This study is ongoing, but not recruiting participants.
Sponsor:
Collaborator:
Bayer
Information provided by (Responsible Party):
Young-Suk Lim, Asan Medical Center
ClinicalTrials.gov Identifier:
NCT01446666
First received: September 17, 2011
Last updated: November 23, 2013
Last verified: November 2013
  Purpose

Current practice guidelines recommend surveillance for hepatocellular carcinoma (HCC) in liver cirrhosis patients with ultrasonography (USG) every 6 months. However, with the advancement of cirrhosis, the sensitivity of USG decreases, while the risk for HCC increases.
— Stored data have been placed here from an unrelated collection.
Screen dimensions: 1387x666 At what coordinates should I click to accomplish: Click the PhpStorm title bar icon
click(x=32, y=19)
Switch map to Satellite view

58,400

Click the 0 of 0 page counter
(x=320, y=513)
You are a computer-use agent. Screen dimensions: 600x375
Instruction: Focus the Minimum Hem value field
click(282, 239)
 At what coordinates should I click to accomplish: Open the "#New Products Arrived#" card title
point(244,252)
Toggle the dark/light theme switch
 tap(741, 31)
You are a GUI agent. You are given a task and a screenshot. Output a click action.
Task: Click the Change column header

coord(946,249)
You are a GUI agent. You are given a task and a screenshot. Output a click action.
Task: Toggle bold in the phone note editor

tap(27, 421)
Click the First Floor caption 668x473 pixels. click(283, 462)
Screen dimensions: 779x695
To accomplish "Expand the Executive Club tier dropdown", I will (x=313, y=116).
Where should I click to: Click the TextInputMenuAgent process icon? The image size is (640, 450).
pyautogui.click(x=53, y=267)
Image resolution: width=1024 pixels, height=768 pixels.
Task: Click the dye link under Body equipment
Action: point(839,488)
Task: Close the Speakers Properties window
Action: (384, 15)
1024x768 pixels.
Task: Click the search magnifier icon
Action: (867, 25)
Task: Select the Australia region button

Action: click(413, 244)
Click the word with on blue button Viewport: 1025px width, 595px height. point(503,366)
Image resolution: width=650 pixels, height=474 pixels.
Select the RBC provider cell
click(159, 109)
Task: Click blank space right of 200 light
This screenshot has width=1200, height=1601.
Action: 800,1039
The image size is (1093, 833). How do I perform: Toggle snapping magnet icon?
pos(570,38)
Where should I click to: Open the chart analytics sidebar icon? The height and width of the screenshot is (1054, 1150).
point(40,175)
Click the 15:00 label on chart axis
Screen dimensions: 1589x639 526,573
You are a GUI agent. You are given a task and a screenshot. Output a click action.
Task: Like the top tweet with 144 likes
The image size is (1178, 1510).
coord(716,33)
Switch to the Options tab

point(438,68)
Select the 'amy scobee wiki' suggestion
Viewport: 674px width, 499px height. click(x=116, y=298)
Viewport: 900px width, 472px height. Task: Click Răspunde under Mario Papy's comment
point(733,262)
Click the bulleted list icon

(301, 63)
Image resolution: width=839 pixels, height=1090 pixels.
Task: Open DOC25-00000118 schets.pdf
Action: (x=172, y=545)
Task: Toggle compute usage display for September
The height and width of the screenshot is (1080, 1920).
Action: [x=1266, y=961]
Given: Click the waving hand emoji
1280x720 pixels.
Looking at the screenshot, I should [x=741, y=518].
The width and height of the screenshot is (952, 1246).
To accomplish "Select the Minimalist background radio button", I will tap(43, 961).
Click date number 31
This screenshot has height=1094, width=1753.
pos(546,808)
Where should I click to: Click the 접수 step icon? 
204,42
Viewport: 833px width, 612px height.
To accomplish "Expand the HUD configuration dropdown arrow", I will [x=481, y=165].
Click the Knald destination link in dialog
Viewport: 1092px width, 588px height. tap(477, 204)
Gadoxetic acid (Primovist®)-enhanced magnetic resonance imaging (MRI) has been demonstrated to be of clinical value for diagnosis of HCC with the detection sensitivity of 90-95%, which is significantly higher than USG. The hypothesis to be proved by this study is as follows; Primovist-MRI should show significantly higher sensitivity compared to USG for the detection of early stage HCC when both of these imaging modalities are used with the interval of 6 months in patients with cirrhosis at high risk of developing HCC.


Condition
Cirrhosis of Liver

Study Type: Observational
Study Design: Observational Model: Cohort
Time Perspective: Prospective
Official Title: A Prospective Intra-individual Cohort Study to Compare Gadoxetic Acid (Primovist®)-Enhanced Magnetic Resonance Image and Ultrasonography for the Surveillance of Early Stage Hepatocellular Carcinoma in Patients at High-risk

Resource links provided by NLM:


Further study details as provided by Asan Medical Center:

Primary Outcome Measures:
  • The detection sensitivity of early stage HCC [ Time Frame: during the 1.5-year study period (from the date of first screening to 6 months following the last screening) ] [ Designated as safety issue: No ]
    • The number of definite HCC nodules of early stage detected by a given modality divided by the total number of definite HCC nodules of early stage detected by any of 2 modalities plus interval cancers
    • Early stage (stage A or 0) HCC is defined by the Barcelona Clinic Liver Cancer staging system (BCLC): A single HCC <5 cm or <=3 lesions each <3 cm in diameter, without gross vascular invasion or extrahepatic metastasis.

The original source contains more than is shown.